La primera atañe a la naturaleza objetiva de la nueva realidad cultural, definida al mismo tiempo por el predominio de los medios electrónicos de comunicación y por la masiva intervención administrativa en los procesos de educación, conocimiento, información y creación (el principio de un nuevo Estado cultural y de una cultura espectacular). La segunda gran cuestión atañe a nuestra valoración crítica de esta reciente constelación.
Debemos preguntarnos en qué medida la involución y desarticulación de la universidad como institución reflexiva del conocimiento y el creciente poder normativo de los medios de comunicación de masas han tenido efectos posibles y consecuencias indeseables.
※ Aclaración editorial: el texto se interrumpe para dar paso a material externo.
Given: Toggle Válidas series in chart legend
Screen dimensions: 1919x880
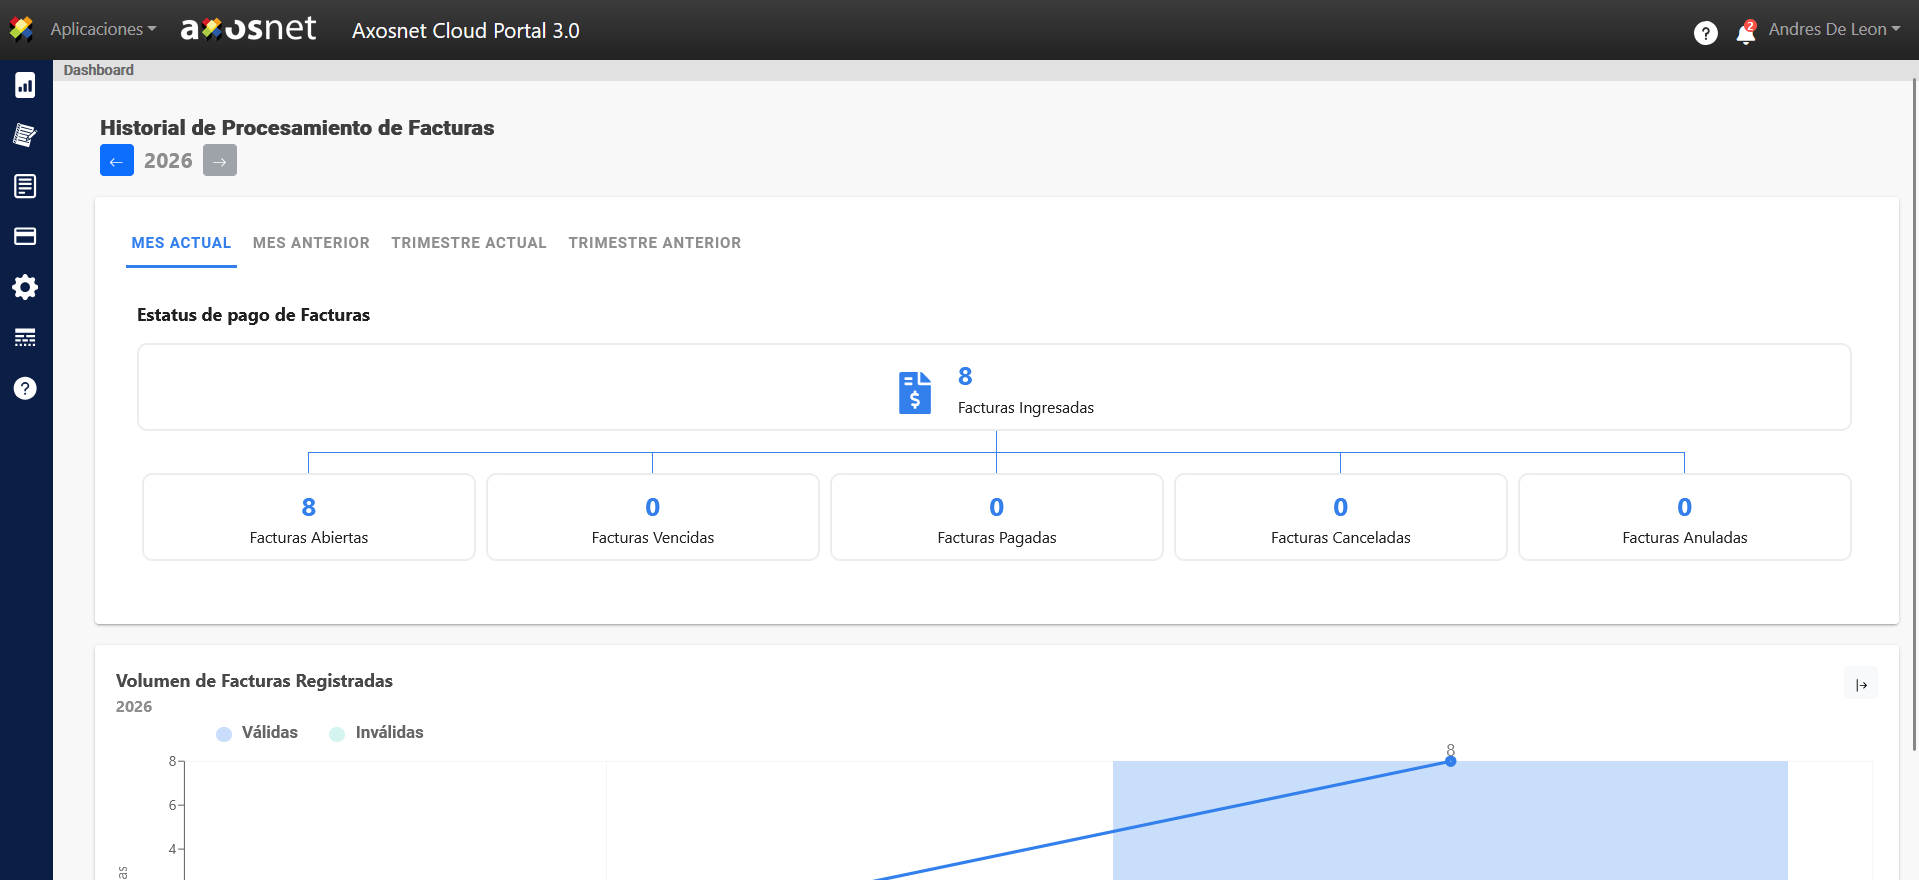Looking at the screenshot, I should pyautogui.click(x=257, y=733).
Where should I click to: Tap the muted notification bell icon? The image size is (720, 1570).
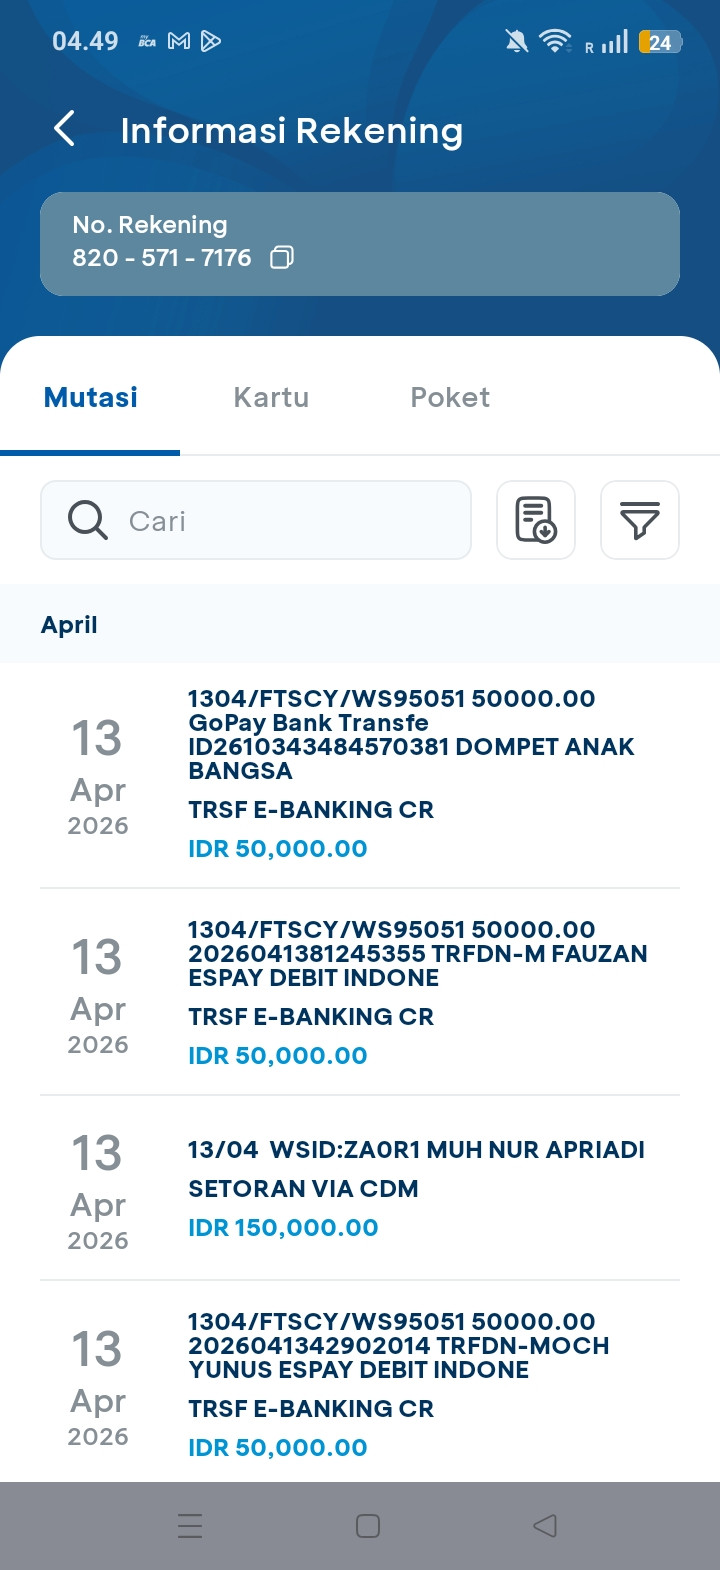516,41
Y debemos definir aquellos valores éticos y objetivos educativos y estrategias intelectuales idóneas para la sociedad de hoy. (Una polémica que apenas se entreabrió en los años del llamado movimiento estudiantil, luego se postergó en nombre de cuestiones políticas más urgentes, para finalmente sucumbir a la maquinaria burocrática.)
El humanismo heterodoxo del siglo XVI, Feijoo y Jovellanos en el siglo XVIII, los krausistas, intelectuales de la talla moral de un Giner de los Ríos u Ortega en los siglos XIX y XX, plantearon radicalmente la necesidad de una reforma de la educación en cuanto a sus fundamentos. Ciertamente lo hicieron a título de intelectuales o movimientos culturales al margen. Hoy es preciso retomar esta tradición perdida y replantear su perspectiva reflexiva y crítica y sus valores humanistas en nuestra renovada discusión sobre la función educativa de la universidad y de los medios de comunicación de hoy.